Logan opined that “We view this transaction as an evolutionary step that should create value and higher returns for our shareholders by bolstering our competitive position in the marketplace, all within an efficient corporate structure [headquartered in Ireland] that should increase our profitability and accelerate our long-term growth.” With the U.S. government making such “inversions” less attractive from a tax-reduction perspective, the prospective partners decided to call the whole thing off.
Concerning the about face, Alessandro Della Cha, CEO of Cosmo stated, “The deal with Salix showed the potential of three products of ours for U.S. The development path of the pipeline continued in the meantime, so this termination has no effect on value creation. Our focus is now on obtaining approval of SIC-8000 and filing Rifamycin SV and Methylene Blue NDA in the next months. While all strategic options are in our hands, we look forward to a continuation of our long-standing relationship with Salix.”

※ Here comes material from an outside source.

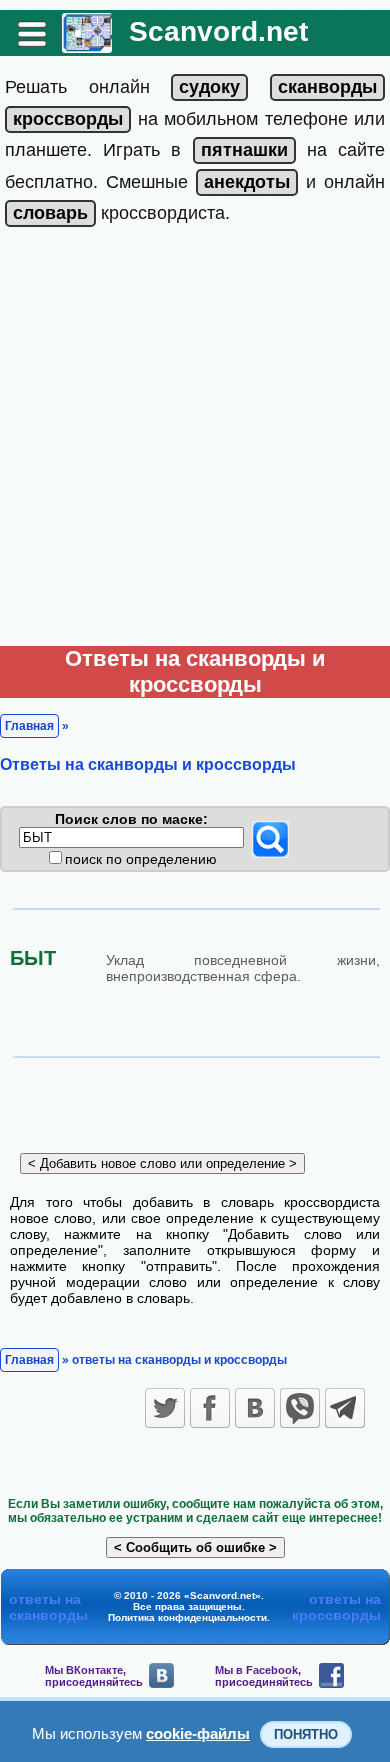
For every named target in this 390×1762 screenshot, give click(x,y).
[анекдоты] (247, 182)
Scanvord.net (218, 31)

Cosmo Pharmaceuticals S.p.A. is a specialty pharmaceutical company headquartered in Lainate, Italy. The company’s proprietary clinical development pipeline addresses innovative treatments for the gastrointestinal tract, specifically inflammatory bowel diseases, colon infections and colon diagnosis, as well as selected topically treated skin disorders. Cosmo’s proprietary MMX® technology, designed to deliver active ingredients in a targeted manner in the colon, is at the core of the company’s product pipeline and was developed from its expertise in formulating and manufacturing gastrointestinal drugs for international clients at its GMP (Good Manufacturing Practice) facilities in Lainate, Italy. Currently, Cosmo, through its appointed partners, has three products on the market and six in clinical development.

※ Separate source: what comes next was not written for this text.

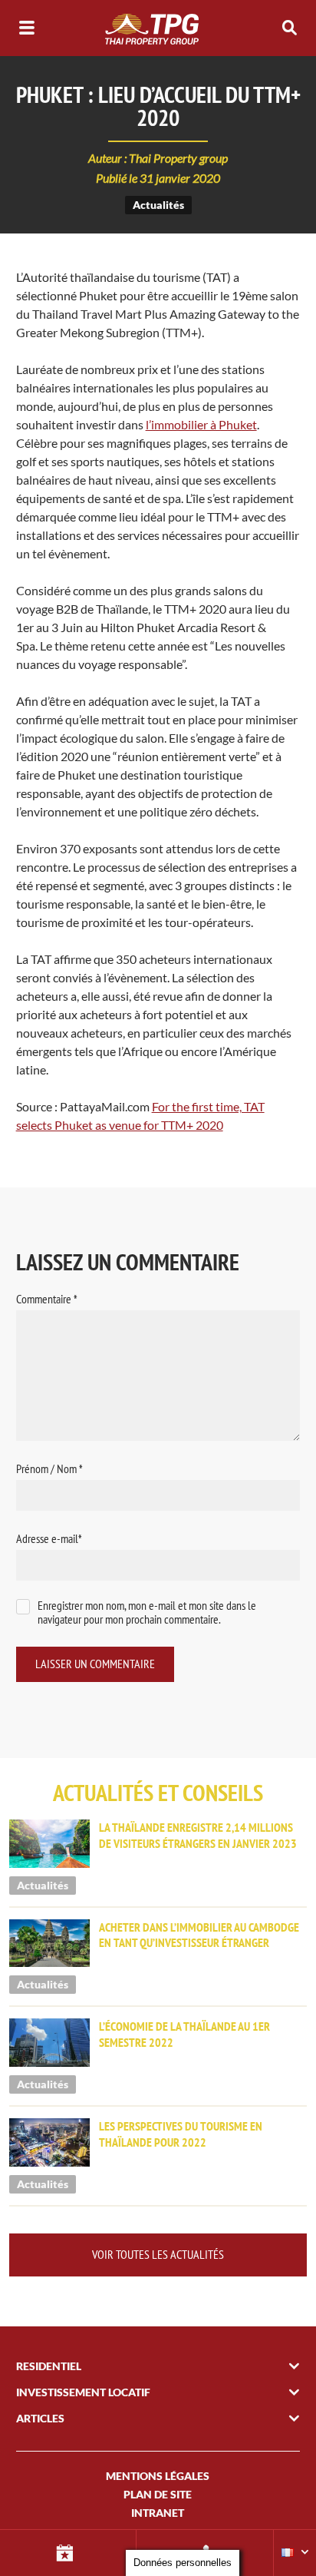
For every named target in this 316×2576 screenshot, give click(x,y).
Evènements (68, 2553)
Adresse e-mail (49, 1538)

Salix Pharmaceuticals, Ltd., headquartered in Raleigh, North Carolina, develops and markets prescription pharmaceutical products and medical devices for the prevention and treatment of gastrointestinal diseases. Salix’s strategy is to in-license or acquire late-stage or marketed proprietary therapeutic products, complete any required development and regulatory submission of these products and commercialize them through Salix’s 500-member specialty sales force.